Exercise goal: When you reach the line that holds "This screenshot has height=706, width=860.", start copying exactly and keep going through the final line of the data, leaving out pictures.

== Segment start ==

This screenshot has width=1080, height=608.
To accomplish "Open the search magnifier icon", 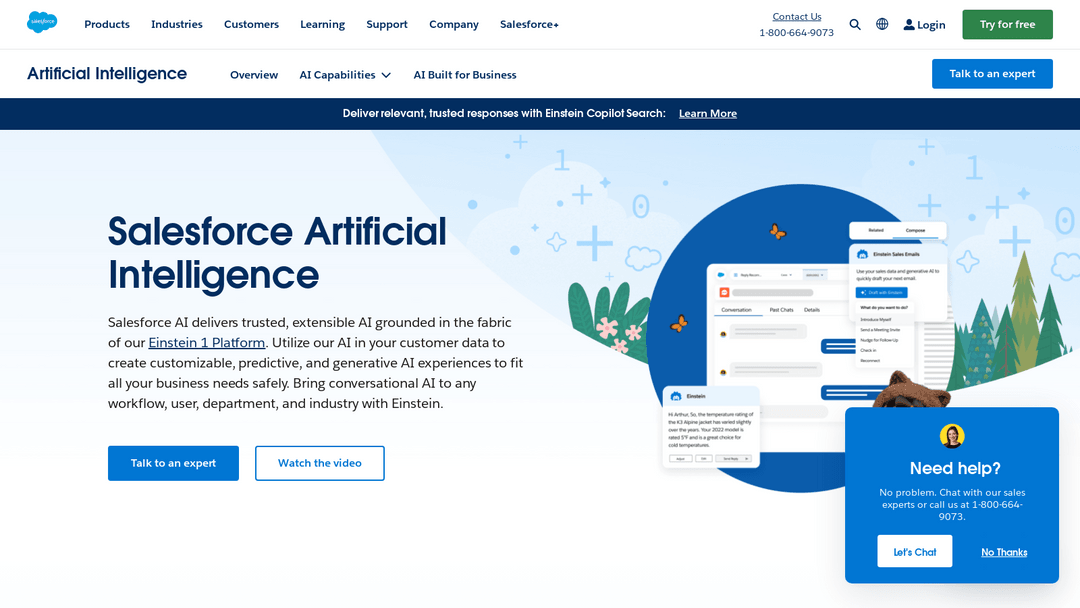I will pos(855,24).
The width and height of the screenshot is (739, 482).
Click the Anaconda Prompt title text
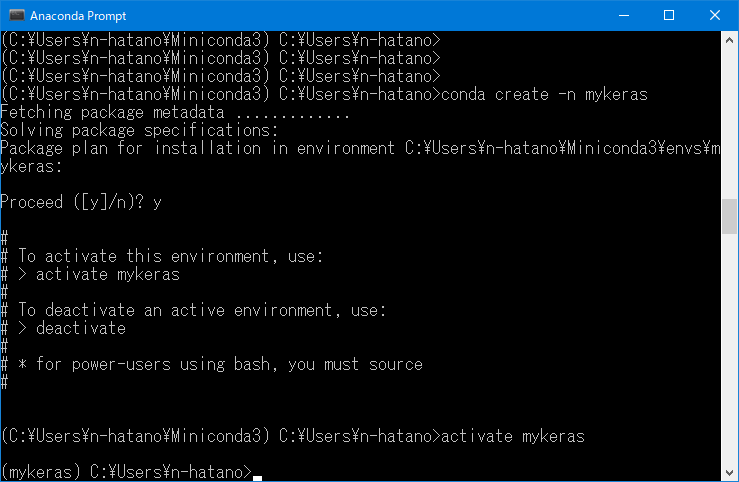tap(78, 16)
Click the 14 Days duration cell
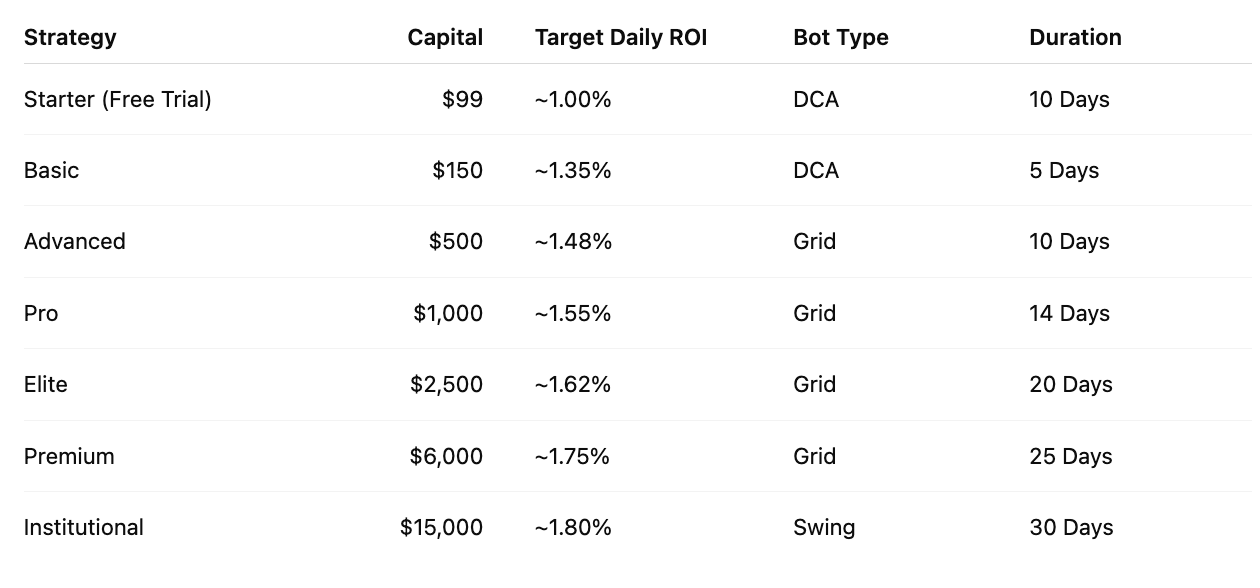 1070,314
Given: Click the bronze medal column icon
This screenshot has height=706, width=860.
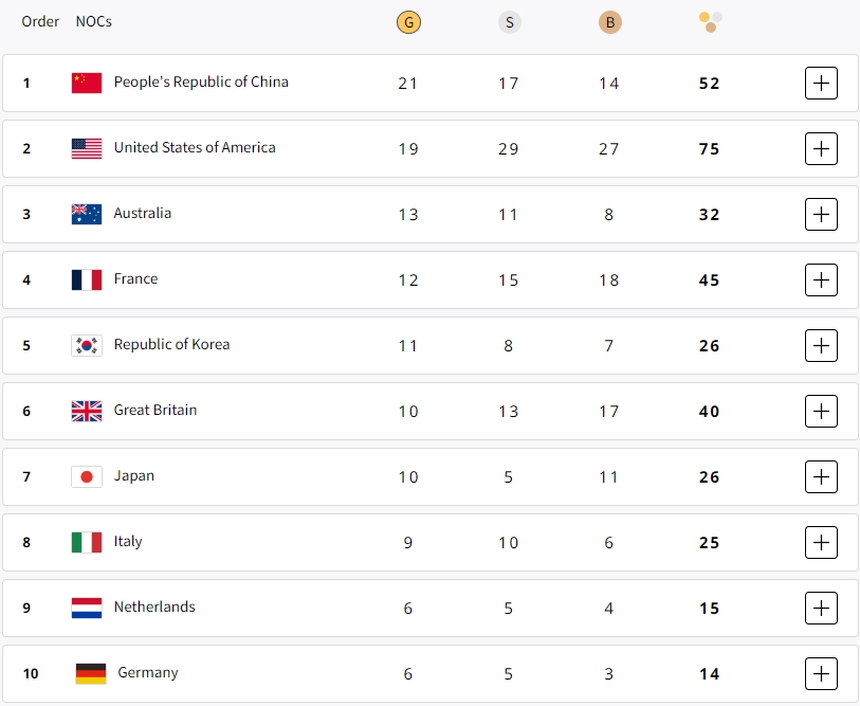Looking at the screenshot, I should pyautogui.click(x=610, y=21).
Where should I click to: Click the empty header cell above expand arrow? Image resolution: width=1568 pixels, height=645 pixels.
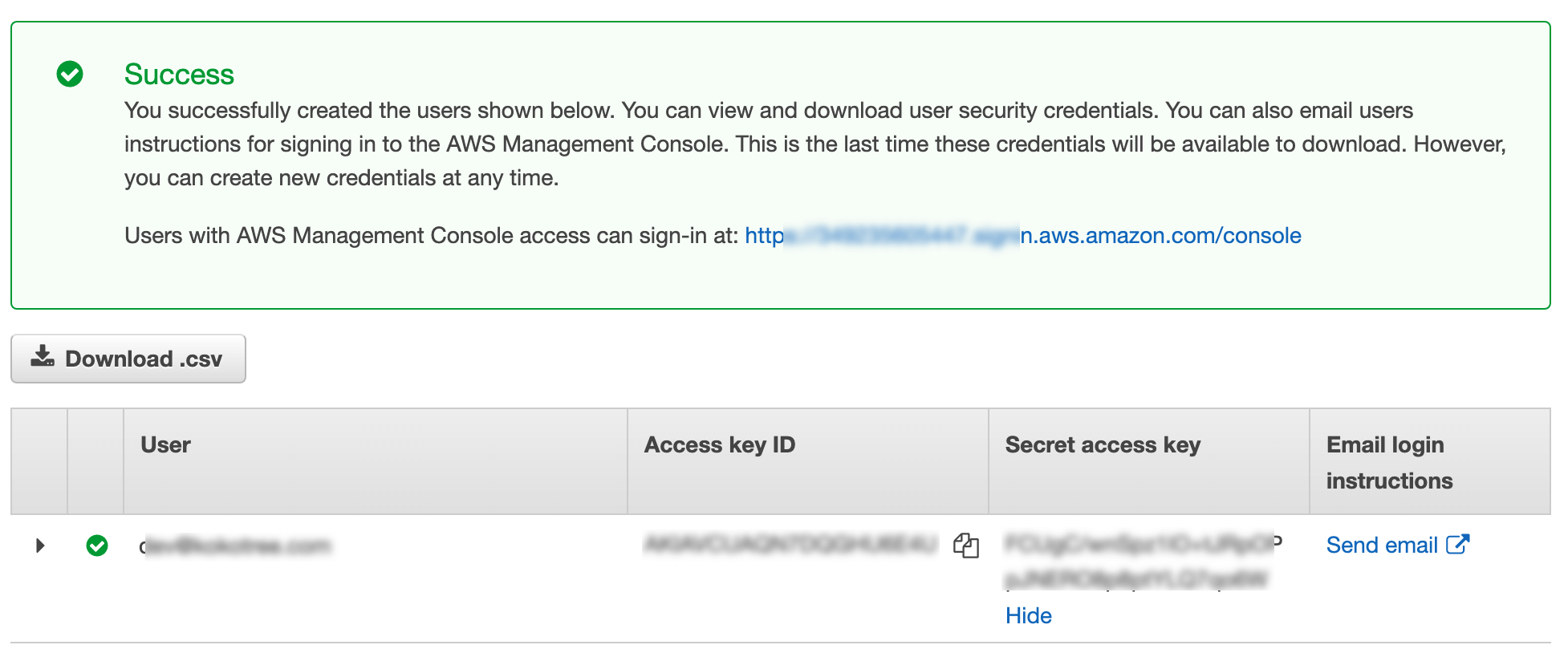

== Segment end ==

Result below:
This screenshot has height=706, width=860.
Looking at the screenshot, I should pyautogui.click(x=610, y=21).
Where should I click to: Click the empty header cell above expand arrow? Image resolution: width=1568 pixels, height=645 pixels.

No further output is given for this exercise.